> **Aim of the exercise**
Please convert the records, from the first line through the line with "coord(42,44)", into a JSON list of strings, one string per line, skipping blank lines and leaving the pictures out.
-------- Material shown
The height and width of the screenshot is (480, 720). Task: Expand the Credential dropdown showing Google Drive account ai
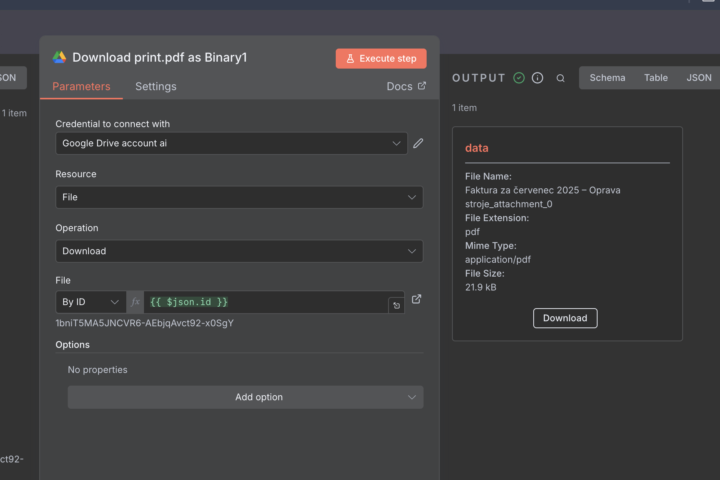(231, 143)
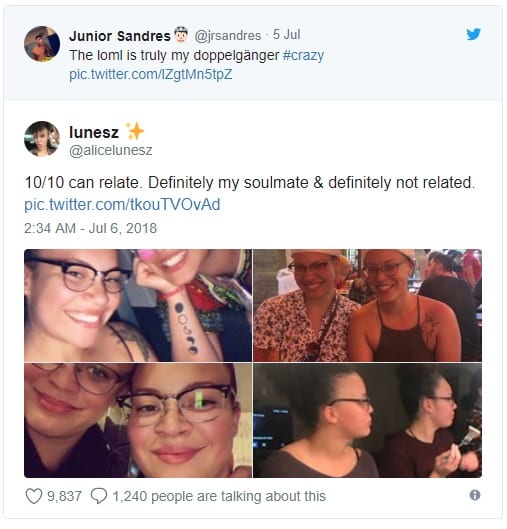Open Junior Sandres profile avatar
This screenshot has height=529, width=507.
coord(42,44)
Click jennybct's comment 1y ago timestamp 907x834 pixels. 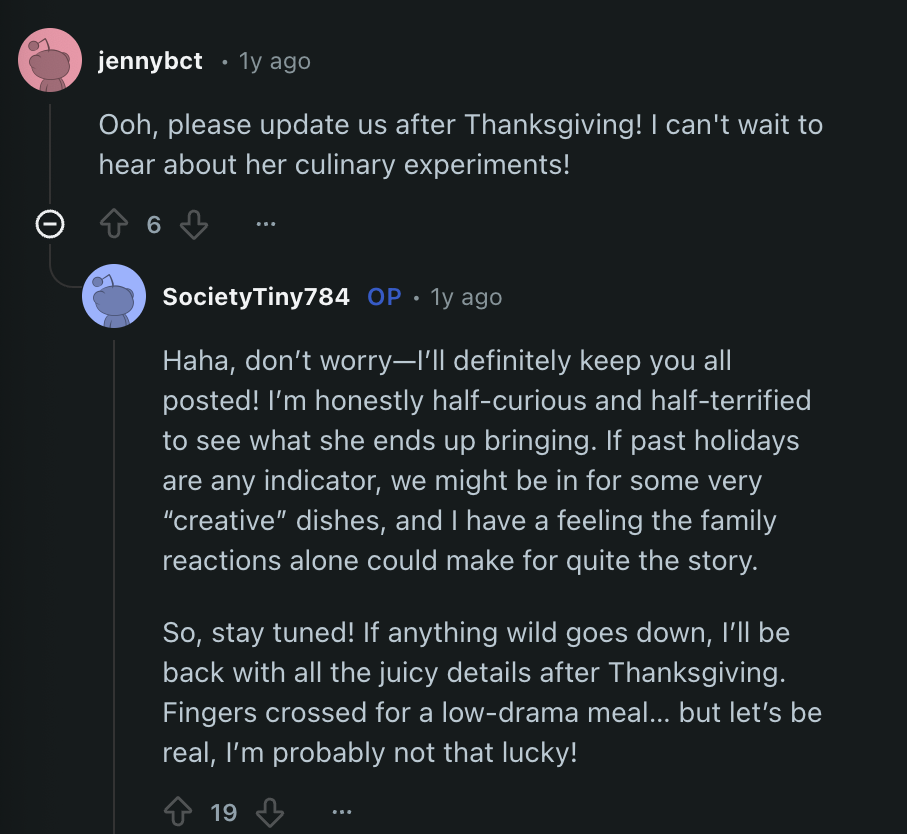(275, 61)
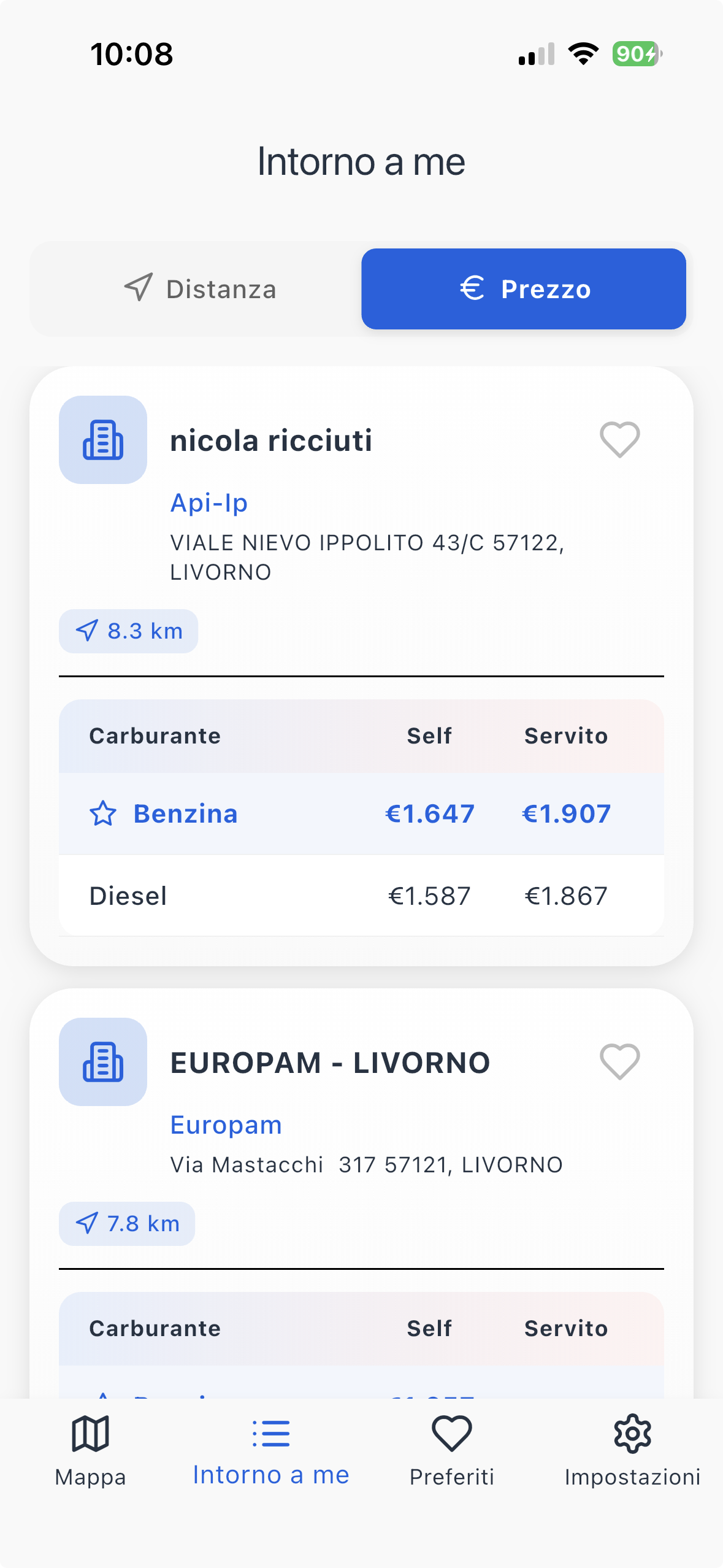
----------------
> **Answer for this exercise**
[
  "The height and width of the screenshot is (480, 720). Task: Expand the Credential dropdown showing Google Drive account ai",
  "(231, 143)",
  "Open Junior Sandres profile avatar",
  "This screenshot has height=529, width=507.",
  "coord(42,44)"
]